Para a profissional, essa interpretação, do ponto de vista constitucional, não parece ser a melhor.
“Possuímos em nosso País diversas vedações à comercialização de determinados produtos, sem que isso represente qualquer violação à livre iniciativa. E segundo porque o tratamento cruel aos animais ofende a própria dignidade da pessoa humana”.
Ela ressalta que a “coisificação” animal encontra amparo em normas do Brasil, tanto no Código Civil quanto no Direito Ambiental.
Apesar disso, acredita que a objetificação está perdendo força e paulatinamente cresce o reconhecimento dos animais como seres sencientes.
Ou seja, é capacidade dos seres de sentir sensações e sentimentos de forma consciente.
Em suma: é a capacidade de ter percepções
Ainda segundo Ana Paula, a sociedade deve compreender a situação ou haverá fomento de práticas ilegais.
“Depende muito da conscientização das pessoas. A lei, ao meu ver, deve ser precedida de amplo debate, para que acompanhe o anseio social”, conclui.

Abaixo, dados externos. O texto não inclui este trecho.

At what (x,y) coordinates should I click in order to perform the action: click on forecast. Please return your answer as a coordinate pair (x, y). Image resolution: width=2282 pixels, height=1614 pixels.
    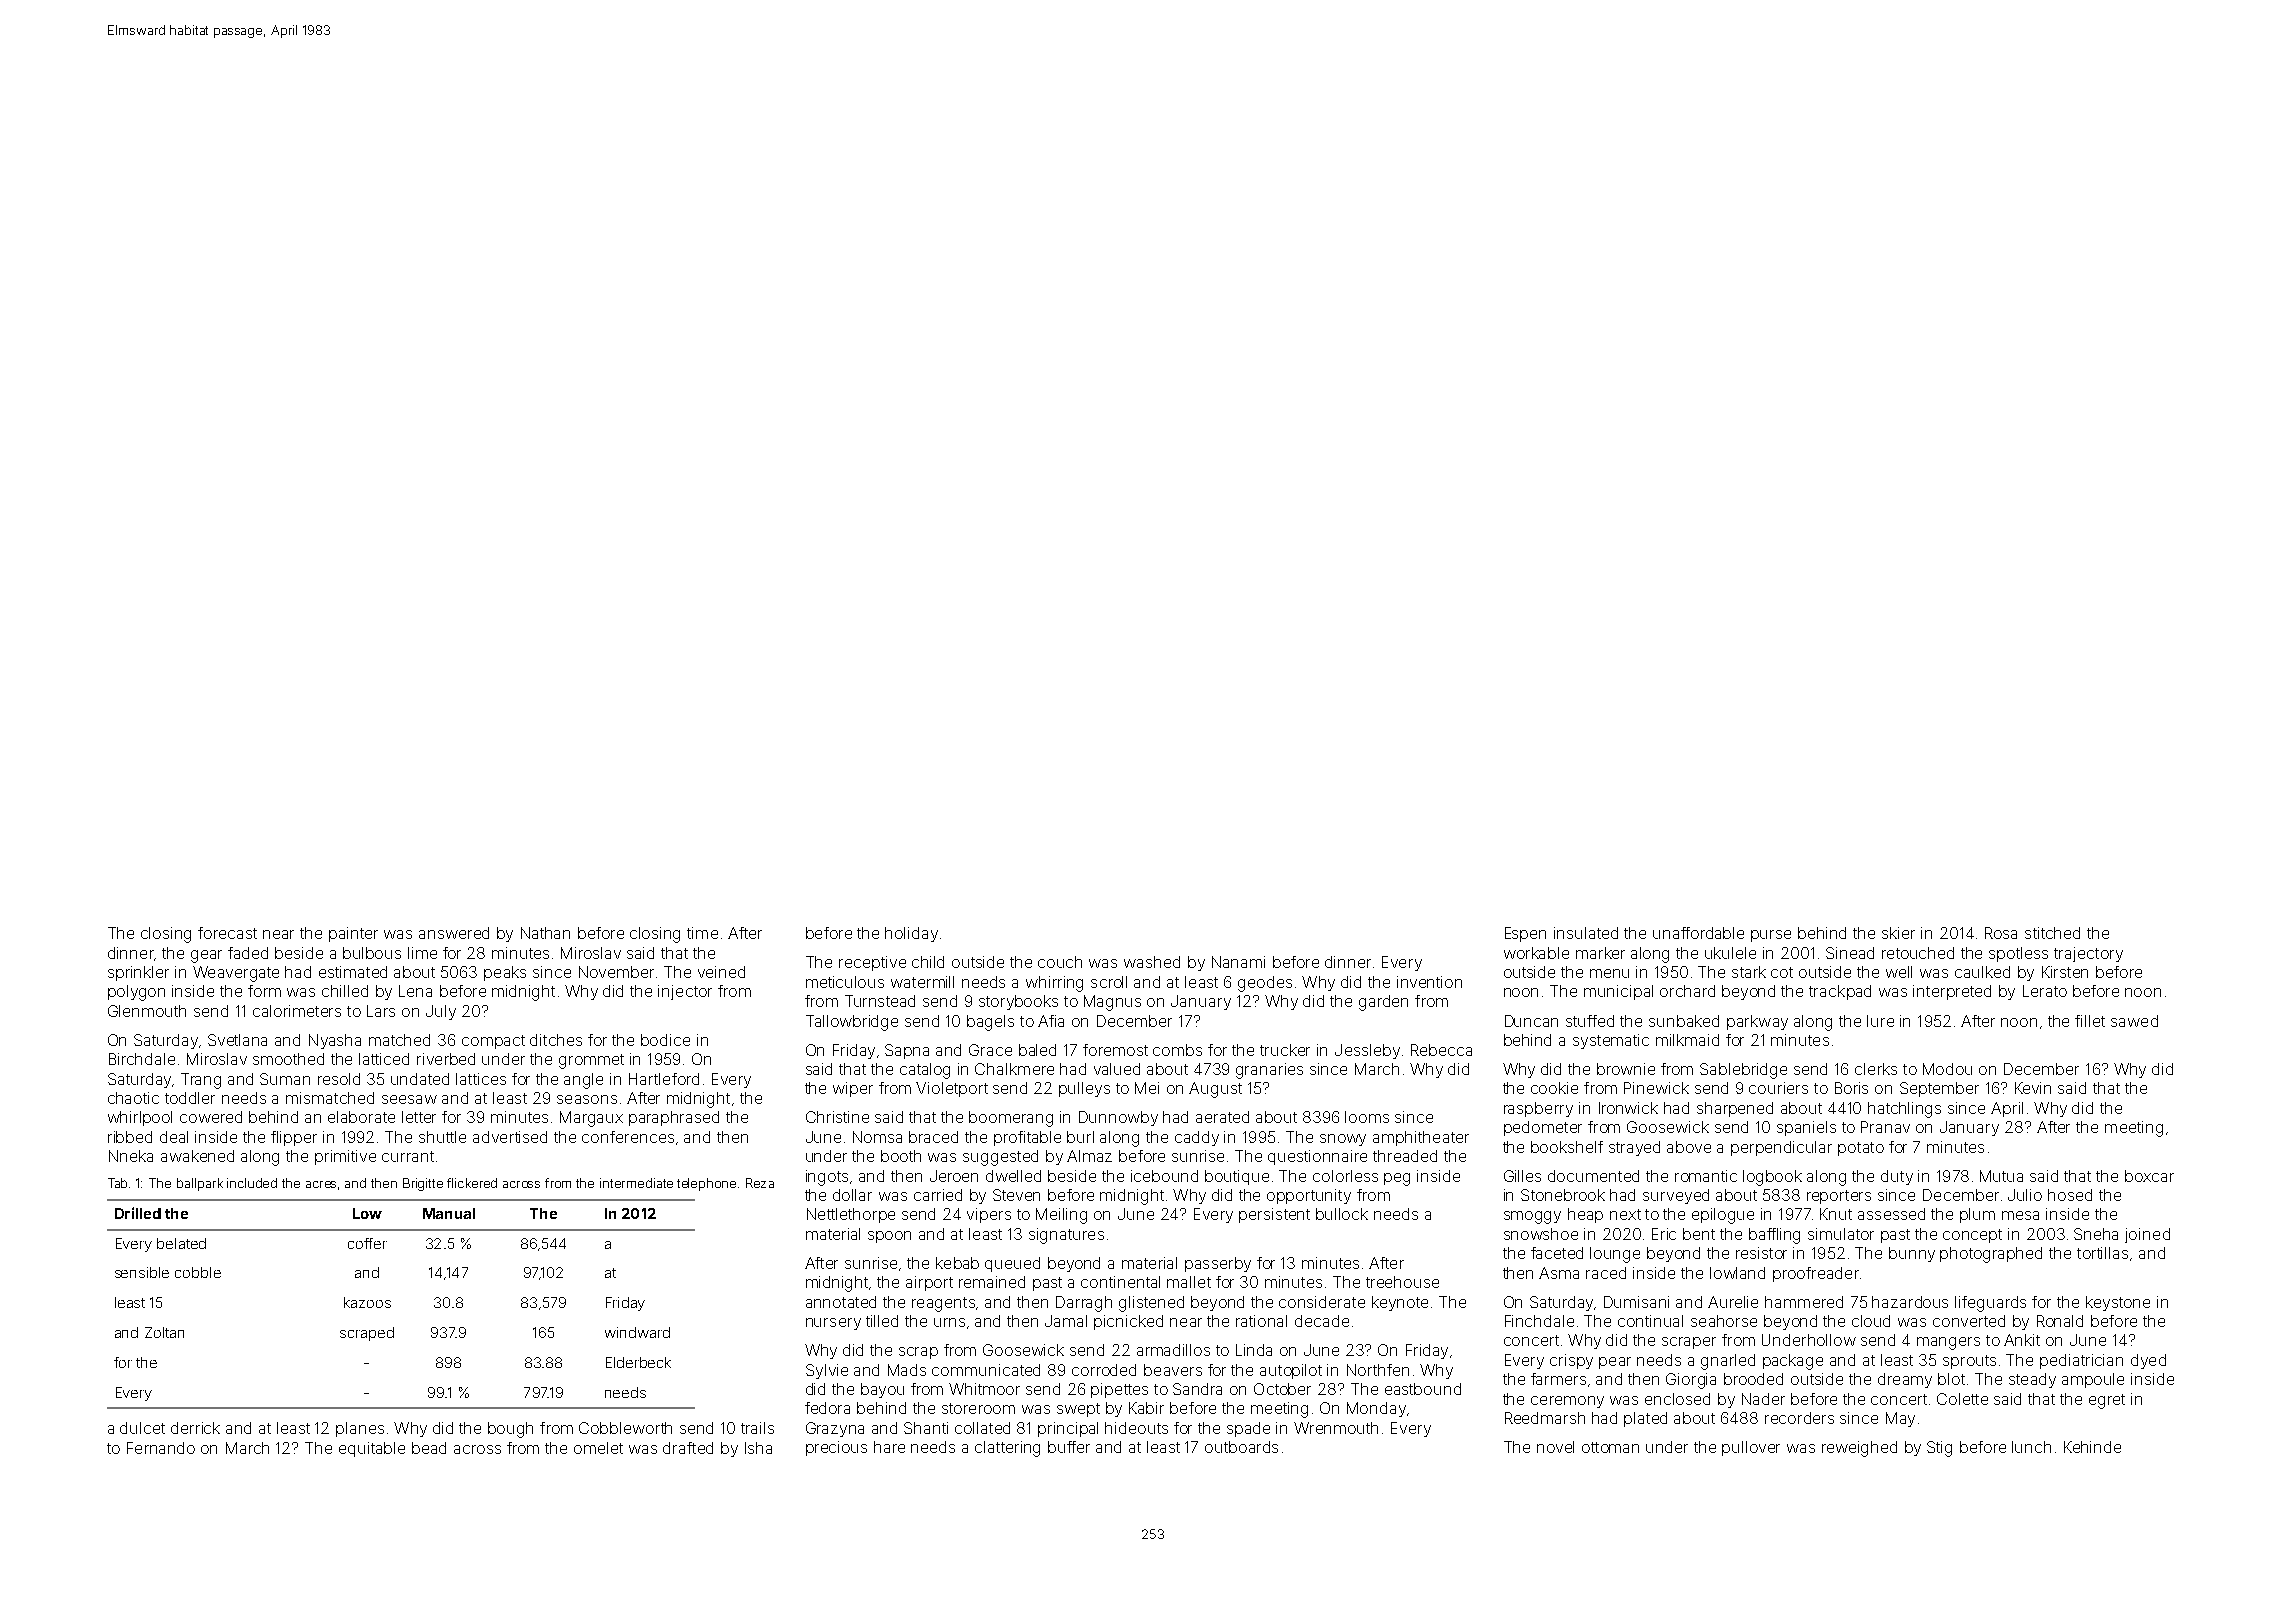
    Looking at the image, I should click on (227, 933).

Projeto inibe a venda de animais em pets, o que provocou ampla discussão em razão do comércio ser livre nas redes sociais.Foto: Divulgação
Redes sociais
Em maio do ano passado, o Facebook alterou a política de comércio da plataforma e do Instagram, passando a proibir comercialização de animais vivos.
A medida atende os animais domésticos e os voltados para a pecuária.
Além disso, é proibido vender qualquer parte de animais, incluindo pelos ou peles.
Por outro lado, é permitido o comércio de brinquedos, jaulas, serviços e outros produtos veterinários.
Os usuários podem denunciar as publicações ou páginas que apresentarem atividade irregular.
Entretanto, é possível encontrar facilmente páginas e grupos que promovem a venda de animais.
Furtado reconhece a dificuldade de fiscalização na internet, mas ressalta a importância de denúncias para que possa haver punição.
“Comete o crime, tem o castigo”.
Repercussão
A audiência pública pôde ser acompanhada via rede social, por meio de transmissão ao vivo, que fica registrada na página da Câmara Municipal de Santos.
A publicação reuniu 4 mil visualizações e mais de 3,5 mil comentários em tempo real.
Pessoas de diversas partes do País enviaram opiniões – contrárias e favoráveis – incluindo criadores, adestradores, donos de canis e ativistas da causa animal.
Alguns espectadores citaram um possível “efeito cascata” no segmento de pets, partindo da diminuição de empregos.
Além disso, vários enfatizaram que existem criadores responsáveis.
A maioria foi de acordo com a ideia do vereador de que “amor não se vende”.
Por outro lado, internautas citaram a exploração praticada por alguns criadores e vendedores, que atuam de forma avulsa.
Na internet, assim como no lotado auditório, a discussão foi marcada por tensão.
A audiência foi marcada por muitas intervenções e pedidos de silêncio durante as falas dos convidados.
O projeto ainda está sendo analisado pelas comissões do Legislativo santista.